Turn the lines starting at the one containing "The image size is (1456, 819). Task: Toggle" and ending at the one containing "pos(445,230)" into a numbered list, leaving out blank lines.

## INPUT FOR THIS TASK
──────

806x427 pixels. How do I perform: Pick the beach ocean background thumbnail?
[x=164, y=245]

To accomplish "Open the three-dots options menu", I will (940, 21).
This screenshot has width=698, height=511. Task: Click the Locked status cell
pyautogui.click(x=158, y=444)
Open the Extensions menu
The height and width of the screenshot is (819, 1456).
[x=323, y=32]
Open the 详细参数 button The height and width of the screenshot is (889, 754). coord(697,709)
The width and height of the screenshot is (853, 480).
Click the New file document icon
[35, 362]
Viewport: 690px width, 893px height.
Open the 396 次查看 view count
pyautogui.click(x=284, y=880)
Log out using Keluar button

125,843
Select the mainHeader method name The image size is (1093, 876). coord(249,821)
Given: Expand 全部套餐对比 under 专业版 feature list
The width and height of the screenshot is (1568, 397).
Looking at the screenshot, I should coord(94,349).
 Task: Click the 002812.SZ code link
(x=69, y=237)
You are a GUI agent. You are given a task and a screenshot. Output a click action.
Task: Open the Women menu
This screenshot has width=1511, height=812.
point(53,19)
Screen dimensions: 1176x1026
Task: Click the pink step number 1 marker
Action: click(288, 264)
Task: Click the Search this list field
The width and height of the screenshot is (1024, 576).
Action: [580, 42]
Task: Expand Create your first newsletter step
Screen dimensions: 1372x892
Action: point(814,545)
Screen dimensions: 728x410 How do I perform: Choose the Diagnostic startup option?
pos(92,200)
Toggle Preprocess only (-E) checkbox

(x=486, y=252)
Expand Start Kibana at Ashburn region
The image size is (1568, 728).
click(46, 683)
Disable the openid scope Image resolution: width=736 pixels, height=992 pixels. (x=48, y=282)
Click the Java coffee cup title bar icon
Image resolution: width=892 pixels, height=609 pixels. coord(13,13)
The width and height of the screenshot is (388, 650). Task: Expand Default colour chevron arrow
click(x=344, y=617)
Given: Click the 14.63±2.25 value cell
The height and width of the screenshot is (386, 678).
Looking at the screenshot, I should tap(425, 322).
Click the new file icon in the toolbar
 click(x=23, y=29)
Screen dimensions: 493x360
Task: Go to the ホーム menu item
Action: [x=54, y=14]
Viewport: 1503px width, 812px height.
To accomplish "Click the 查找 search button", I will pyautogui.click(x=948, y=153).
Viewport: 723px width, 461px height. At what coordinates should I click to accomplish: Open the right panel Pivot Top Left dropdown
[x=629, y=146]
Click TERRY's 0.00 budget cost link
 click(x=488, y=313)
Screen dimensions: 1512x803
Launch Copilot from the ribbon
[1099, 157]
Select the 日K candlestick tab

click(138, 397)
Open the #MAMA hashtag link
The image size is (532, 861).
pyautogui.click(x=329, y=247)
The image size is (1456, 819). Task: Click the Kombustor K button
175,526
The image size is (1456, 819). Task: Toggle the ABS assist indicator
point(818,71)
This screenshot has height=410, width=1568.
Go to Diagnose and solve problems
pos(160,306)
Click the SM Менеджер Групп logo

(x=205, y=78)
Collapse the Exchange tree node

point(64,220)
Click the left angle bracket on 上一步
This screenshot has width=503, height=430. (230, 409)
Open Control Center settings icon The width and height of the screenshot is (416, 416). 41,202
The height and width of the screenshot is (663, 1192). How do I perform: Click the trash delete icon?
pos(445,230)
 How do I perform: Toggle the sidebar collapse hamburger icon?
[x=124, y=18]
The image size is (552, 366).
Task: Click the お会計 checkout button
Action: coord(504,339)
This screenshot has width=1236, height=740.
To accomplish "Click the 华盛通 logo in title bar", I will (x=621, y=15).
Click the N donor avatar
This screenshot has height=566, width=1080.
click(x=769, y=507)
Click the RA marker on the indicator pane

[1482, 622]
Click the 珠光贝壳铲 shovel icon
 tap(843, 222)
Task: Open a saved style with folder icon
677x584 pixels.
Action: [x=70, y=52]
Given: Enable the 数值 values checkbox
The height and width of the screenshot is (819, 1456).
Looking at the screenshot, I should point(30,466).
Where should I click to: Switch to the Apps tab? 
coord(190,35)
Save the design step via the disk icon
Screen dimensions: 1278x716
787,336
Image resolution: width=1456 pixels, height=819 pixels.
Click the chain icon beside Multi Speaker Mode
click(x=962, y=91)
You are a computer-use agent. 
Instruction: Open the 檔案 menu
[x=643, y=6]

──────

## FULL RESPONSE
1. The image size is (1456, 819). Task: Toggle the ABS assist indicator
2. point(818,71)
3. This screenshot has height=410, width=1568.
4. Go to Diagnose and solve problems
5. pos(160,306)
6. Click the SM Менеджер Групп logo
7. (x=205, y=78)
8. Collapse the Exchange tree node
9. point(64,220)
10. Click the left angle bracket on 上一步
11. This screenshot has width=503, height=430. (230, 409)
12. Open Control Center settings icon The width and height of the screenshot is (416, 416). 41,202
13. The height and width of the screenshot is (663, 1192). How do I perform: Click the trash delete icon?
14. pos(445,230)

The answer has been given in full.